## Data under study:
* * * * * * *
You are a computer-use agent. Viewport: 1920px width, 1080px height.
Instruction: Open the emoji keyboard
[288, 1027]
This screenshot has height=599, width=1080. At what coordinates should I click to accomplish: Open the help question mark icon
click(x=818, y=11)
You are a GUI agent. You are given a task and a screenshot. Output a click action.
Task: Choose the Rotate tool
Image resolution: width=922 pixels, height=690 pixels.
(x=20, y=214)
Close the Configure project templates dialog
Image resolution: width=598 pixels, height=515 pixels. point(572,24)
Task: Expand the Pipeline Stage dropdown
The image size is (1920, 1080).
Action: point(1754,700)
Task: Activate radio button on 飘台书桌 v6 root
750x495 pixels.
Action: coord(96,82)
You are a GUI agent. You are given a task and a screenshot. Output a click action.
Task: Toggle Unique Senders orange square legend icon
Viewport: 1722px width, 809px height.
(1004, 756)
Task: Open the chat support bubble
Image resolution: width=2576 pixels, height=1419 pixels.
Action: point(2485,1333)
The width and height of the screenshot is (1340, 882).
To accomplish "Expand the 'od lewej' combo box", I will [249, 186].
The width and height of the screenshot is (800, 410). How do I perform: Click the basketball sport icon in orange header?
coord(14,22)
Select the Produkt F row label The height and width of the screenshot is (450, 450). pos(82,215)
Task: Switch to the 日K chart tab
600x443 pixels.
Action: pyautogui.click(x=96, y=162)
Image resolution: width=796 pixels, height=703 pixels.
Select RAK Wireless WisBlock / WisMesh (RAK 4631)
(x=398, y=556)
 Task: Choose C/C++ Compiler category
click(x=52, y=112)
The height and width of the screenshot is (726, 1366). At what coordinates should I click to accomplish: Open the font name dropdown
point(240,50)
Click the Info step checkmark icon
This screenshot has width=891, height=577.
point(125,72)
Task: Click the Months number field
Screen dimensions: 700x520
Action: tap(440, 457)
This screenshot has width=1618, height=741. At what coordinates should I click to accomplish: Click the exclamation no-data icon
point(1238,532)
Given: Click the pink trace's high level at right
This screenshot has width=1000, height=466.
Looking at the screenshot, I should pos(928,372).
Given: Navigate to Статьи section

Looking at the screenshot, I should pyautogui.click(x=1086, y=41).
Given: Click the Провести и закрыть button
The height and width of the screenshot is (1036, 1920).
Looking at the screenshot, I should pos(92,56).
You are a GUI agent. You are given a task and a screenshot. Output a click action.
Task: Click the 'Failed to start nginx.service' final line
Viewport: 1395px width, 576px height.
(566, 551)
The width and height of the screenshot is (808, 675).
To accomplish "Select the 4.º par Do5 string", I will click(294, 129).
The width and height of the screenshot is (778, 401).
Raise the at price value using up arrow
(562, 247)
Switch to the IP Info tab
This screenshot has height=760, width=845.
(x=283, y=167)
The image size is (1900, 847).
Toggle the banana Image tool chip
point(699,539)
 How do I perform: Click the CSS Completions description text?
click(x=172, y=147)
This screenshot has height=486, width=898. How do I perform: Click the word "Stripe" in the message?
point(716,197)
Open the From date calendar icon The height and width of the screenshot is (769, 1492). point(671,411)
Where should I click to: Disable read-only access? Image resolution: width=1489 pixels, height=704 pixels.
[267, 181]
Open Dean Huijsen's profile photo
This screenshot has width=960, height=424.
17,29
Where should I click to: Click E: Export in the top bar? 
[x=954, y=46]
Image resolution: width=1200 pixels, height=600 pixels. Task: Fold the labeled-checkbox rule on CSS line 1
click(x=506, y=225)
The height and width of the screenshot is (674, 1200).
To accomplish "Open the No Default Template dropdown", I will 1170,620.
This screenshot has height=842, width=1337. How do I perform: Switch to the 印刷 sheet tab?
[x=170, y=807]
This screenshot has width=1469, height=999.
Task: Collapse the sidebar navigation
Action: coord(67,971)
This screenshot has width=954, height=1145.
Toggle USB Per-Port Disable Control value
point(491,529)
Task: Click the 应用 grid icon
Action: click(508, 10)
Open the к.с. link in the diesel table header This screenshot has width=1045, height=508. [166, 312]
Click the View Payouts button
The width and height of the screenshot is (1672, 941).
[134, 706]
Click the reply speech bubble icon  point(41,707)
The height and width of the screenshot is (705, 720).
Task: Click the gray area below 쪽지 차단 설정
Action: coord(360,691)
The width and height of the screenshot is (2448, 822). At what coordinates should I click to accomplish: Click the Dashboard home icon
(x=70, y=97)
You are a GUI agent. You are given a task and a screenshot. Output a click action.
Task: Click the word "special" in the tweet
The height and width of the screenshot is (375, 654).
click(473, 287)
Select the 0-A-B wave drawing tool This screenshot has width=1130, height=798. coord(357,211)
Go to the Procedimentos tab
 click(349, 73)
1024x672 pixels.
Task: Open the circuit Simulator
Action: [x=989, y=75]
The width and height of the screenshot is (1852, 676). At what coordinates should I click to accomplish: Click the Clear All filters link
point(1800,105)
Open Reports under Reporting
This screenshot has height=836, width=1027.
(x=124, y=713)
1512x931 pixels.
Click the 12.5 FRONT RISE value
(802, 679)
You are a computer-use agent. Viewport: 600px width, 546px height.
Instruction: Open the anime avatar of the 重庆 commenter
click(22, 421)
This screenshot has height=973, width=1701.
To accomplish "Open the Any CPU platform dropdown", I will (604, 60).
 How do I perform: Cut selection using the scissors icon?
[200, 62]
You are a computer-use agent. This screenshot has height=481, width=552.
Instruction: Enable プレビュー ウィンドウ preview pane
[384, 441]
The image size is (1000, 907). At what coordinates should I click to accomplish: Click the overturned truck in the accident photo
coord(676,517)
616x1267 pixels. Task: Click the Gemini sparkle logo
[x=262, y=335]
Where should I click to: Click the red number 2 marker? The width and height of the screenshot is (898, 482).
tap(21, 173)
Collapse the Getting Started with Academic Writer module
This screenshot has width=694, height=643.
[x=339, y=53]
* * * * * * *
## Task:
Every line of the records above where the string "will" is found should be copied.

## Expected answer:
To accomplish "Expand the 'od lewej' combo box", I will [249, 186].
To accomplish "Select the 4.º par Do5 string", I will click(294, 129).
To accomplish "Open the No Default Template dropdown", I will 1170,620.
To accomplish "Open the Any CPU platform dropdown", I will (604, 60).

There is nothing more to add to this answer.